The core technology uses a continuous photopolymerization process where an oxygen-permeable window creates a dead zone, preventing layer adhesion and enabling continuous part growth. Dual-cure resins provide a secondary thermal cure that delivers isotropic mechanical properties. The EPU Pro Platform and other materials support applications requiring durability, such as blender nozzles where Carbon claims 10x improvement over standard printed parts.

Carbon serves consumer products, healthcare, dental, industrial, and automotive verticals.
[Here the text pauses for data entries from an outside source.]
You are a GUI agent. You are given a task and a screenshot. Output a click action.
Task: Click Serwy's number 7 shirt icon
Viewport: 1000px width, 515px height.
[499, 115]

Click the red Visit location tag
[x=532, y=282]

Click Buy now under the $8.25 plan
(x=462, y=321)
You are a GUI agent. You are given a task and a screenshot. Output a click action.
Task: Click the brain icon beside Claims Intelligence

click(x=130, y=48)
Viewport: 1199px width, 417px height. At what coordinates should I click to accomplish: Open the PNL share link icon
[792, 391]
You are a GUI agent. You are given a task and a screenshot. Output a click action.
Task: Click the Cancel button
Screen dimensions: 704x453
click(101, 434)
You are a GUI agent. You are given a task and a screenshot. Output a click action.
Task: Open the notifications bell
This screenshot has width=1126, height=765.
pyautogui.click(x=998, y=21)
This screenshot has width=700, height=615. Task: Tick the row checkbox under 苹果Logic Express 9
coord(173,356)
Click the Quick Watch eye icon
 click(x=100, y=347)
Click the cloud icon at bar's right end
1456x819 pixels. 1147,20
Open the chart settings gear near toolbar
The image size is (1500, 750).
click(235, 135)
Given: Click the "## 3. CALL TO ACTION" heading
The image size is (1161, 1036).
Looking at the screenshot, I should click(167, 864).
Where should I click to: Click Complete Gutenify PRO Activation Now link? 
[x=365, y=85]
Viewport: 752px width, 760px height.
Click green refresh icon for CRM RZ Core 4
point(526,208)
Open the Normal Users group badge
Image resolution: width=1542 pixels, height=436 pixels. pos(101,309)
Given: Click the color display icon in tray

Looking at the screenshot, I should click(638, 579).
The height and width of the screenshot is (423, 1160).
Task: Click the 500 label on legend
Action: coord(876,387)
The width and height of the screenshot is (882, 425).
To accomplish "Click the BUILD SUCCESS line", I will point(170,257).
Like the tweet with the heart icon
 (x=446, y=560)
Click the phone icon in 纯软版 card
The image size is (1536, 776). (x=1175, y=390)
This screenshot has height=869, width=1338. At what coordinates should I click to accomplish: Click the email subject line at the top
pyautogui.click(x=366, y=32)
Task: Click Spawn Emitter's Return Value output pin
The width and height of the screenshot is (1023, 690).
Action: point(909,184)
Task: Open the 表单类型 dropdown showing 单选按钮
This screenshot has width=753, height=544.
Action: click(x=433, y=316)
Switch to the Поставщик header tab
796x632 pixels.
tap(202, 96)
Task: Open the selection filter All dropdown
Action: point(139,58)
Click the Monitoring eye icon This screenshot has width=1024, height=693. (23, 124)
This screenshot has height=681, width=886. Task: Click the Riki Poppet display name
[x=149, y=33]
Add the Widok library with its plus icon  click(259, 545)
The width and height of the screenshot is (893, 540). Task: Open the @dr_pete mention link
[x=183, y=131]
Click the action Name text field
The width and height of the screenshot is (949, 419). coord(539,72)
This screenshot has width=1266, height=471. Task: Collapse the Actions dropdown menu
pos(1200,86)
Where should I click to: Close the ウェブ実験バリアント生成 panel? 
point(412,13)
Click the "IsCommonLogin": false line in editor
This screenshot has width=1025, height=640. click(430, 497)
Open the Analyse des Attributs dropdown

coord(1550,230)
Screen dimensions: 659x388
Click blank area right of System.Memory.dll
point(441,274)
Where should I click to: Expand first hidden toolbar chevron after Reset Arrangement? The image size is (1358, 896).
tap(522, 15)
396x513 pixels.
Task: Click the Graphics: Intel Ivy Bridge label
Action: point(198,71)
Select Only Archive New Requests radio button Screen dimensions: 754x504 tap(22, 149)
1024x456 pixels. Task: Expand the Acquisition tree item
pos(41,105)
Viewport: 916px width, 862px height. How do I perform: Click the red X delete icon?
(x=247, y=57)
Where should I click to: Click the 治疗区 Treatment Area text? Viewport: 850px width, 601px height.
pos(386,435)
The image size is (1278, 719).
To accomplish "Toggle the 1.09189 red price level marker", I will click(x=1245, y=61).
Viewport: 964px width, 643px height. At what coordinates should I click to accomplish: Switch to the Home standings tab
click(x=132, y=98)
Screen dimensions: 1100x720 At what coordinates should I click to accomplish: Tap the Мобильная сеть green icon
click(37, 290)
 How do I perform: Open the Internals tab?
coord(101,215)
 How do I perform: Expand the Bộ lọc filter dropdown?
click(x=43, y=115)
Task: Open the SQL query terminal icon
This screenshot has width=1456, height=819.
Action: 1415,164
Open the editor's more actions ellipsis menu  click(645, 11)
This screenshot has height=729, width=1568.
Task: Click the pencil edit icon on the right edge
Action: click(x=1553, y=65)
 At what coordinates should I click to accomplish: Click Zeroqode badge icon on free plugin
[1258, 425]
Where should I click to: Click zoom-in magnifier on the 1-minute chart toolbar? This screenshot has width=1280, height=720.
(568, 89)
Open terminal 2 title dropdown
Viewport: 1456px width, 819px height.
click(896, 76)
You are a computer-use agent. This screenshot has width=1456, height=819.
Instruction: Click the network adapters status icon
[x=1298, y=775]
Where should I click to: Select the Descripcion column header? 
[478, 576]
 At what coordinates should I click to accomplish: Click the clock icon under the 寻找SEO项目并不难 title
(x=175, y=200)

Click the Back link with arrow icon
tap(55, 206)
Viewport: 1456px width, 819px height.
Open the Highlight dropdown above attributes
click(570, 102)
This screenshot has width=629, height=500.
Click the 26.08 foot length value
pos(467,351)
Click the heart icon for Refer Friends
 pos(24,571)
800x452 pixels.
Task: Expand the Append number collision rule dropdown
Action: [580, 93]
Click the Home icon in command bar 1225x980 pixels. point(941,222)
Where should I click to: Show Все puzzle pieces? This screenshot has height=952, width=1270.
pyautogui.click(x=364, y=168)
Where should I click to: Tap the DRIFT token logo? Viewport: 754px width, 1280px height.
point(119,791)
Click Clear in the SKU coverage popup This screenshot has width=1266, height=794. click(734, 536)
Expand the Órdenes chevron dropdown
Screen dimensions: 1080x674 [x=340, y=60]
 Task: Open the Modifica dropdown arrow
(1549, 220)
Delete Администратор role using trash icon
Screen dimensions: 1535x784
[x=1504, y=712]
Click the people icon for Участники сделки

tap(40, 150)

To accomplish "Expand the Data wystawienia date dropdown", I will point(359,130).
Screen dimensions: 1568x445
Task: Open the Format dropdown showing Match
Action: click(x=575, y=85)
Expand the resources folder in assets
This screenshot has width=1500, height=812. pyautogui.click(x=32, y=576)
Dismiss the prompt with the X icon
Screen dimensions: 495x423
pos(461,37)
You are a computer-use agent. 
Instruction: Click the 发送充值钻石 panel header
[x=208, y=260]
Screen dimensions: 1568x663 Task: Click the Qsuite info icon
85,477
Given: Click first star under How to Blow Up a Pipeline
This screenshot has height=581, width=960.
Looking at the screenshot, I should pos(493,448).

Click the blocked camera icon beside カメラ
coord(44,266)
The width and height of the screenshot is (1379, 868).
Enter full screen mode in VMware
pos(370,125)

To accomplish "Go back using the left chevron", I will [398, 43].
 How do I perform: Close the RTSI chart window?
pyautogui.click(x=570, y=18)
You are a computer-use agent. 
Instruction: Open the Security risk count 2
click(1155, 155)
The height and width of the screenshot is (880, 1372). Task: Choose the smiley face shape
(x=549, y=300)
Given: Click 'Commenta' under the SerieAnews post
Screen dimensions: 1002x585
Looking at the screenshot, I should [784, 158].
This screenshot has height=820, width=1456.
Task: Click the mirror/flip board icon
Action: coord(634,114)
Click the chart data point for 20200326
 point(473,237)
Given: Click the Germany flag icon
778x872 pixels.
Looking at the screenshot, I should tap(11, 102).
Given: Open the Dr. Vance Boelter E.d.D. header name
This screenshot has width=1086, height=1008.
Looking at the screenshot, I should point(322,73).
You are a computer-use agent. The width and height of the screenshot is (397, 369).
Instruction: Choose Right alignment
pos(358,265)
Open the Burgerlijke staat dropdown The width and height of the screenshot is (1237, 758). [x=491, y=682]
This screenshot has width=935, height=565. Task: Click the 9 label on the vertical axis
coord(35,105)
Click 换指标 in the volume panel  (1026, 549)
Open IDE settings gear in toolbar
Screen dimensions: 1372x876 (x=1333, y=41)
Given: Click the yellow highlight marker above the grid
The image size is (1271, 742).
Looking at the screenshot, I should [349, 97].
Notable customers include Adidas for 4D midsoles, Riddell for football helmets, Specialized for bike saddles, and Vitamix for blender components. The company has produced over 500,000 bike saddles and millions of dental parts weekly. The Carbon Production Network extends manufacturing capacity through partners like Jabil.

Carbon's strategic moat rests on its proprietary DLS process, integrated design-to-production software workflow, and a material ecosystem co-developed with partners like Arkema. The company has raised $742 million from investors including Sequoia Capital, Silver Lake, and Google Ventures. Approaching cash-flow positive in 2025, Carbon faces competition from Stratasys, 3D Systems, EOS, and Markforged, but differentiates through speed and focus on serial production in high-growth verticals like dental and sports equipment.